● Entries provided:

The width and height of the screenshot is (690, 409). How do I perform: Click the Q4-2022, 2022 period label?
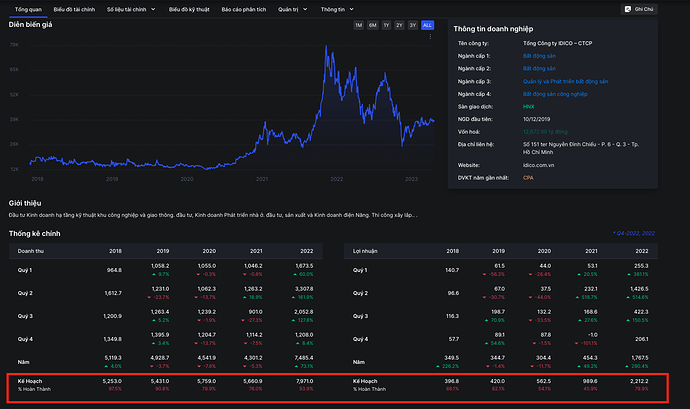coord(634,232)
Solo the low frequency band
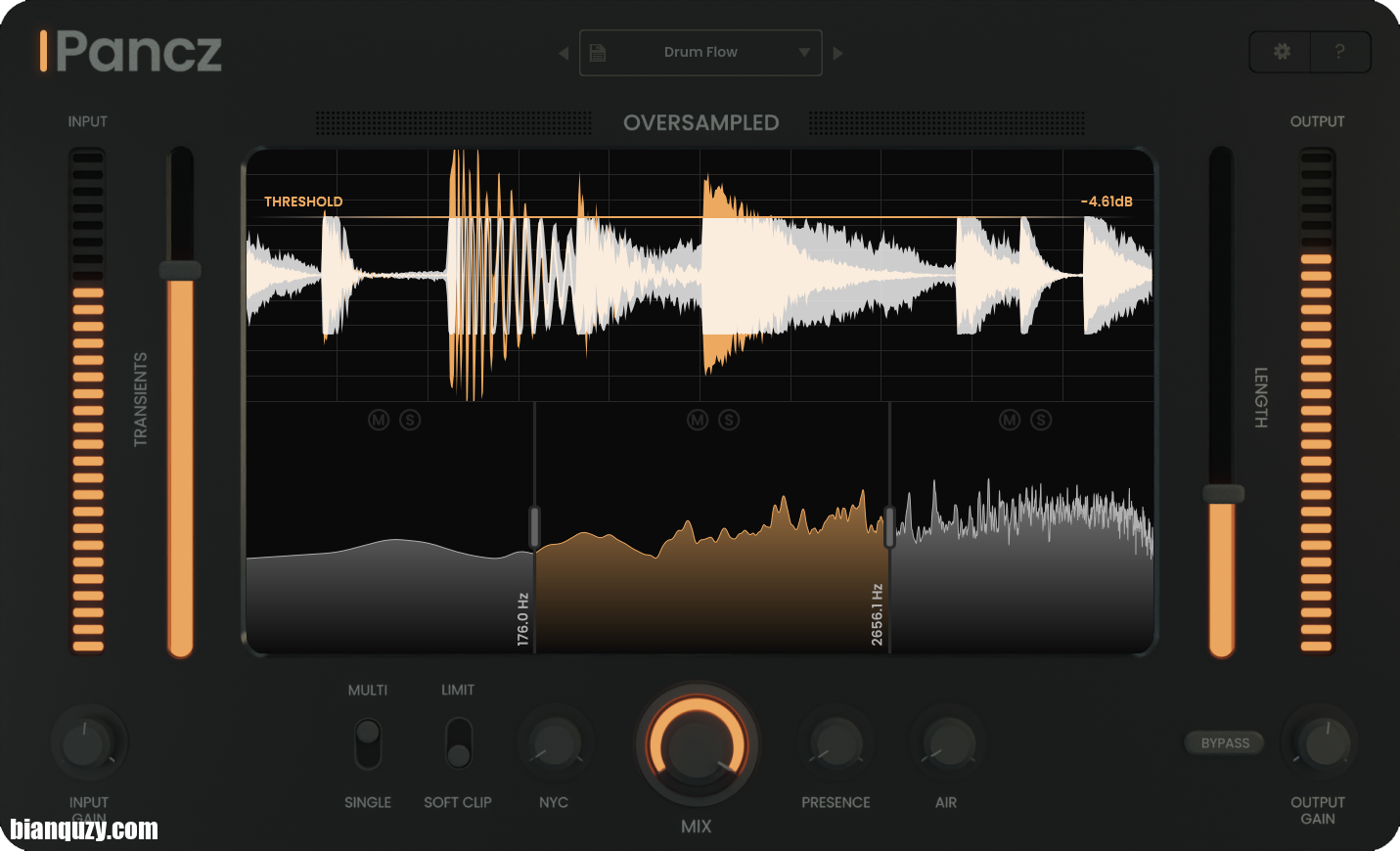 point(410,420)
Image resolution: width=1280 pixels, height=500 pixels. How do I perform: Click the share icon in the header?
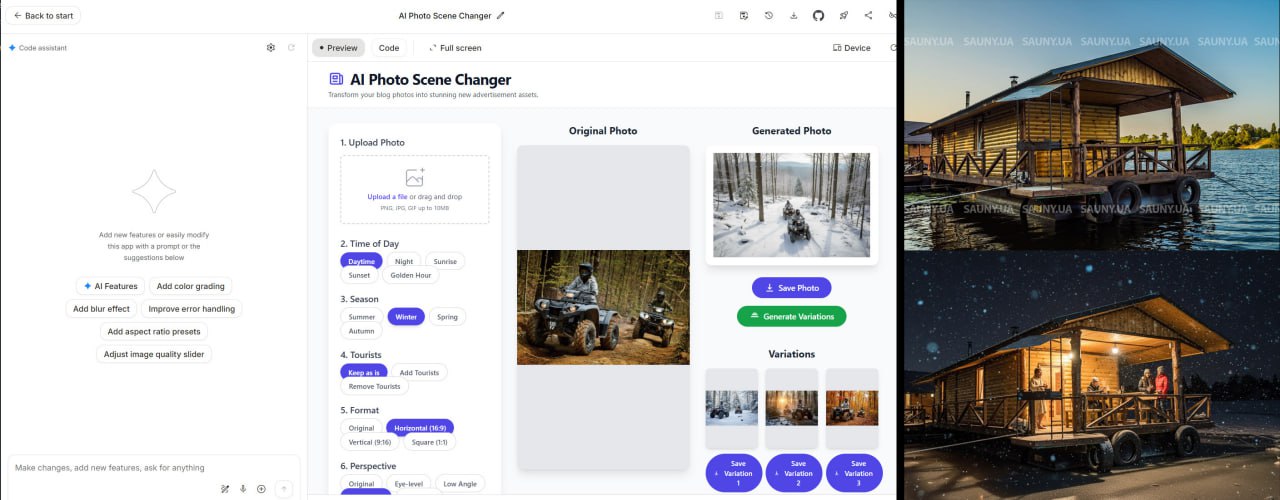click(x=868, y=16)
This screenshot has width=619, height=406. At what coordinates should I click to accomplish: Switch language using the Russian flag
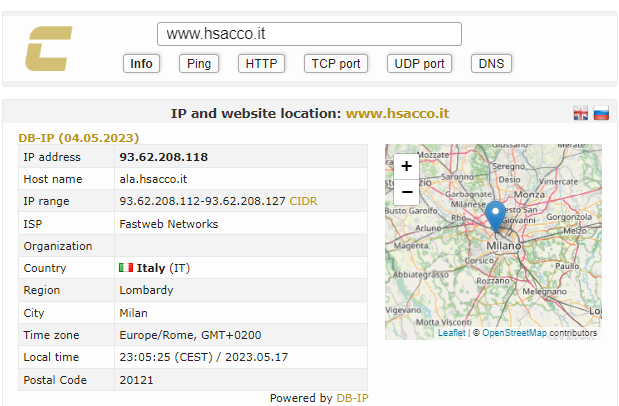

● Problem to solve:
If a picture appears in the records, omit it and print everything else exactly.

● Final answer:
The width and height of the screenshot is (690, 409). How do I perform: Click the Q4-2022, 2022 period label?
coord(634,232)
Solo the low frequency band
 point(410,420)
Image resolution: width=1280 pixels, height=500 pixels. How do I perform: Click the share icon in the header?
click(x=868, y=16)
This screenshot has width=619, height=406. At what coordinates should I click to accomplish: Switch language using the Russian flag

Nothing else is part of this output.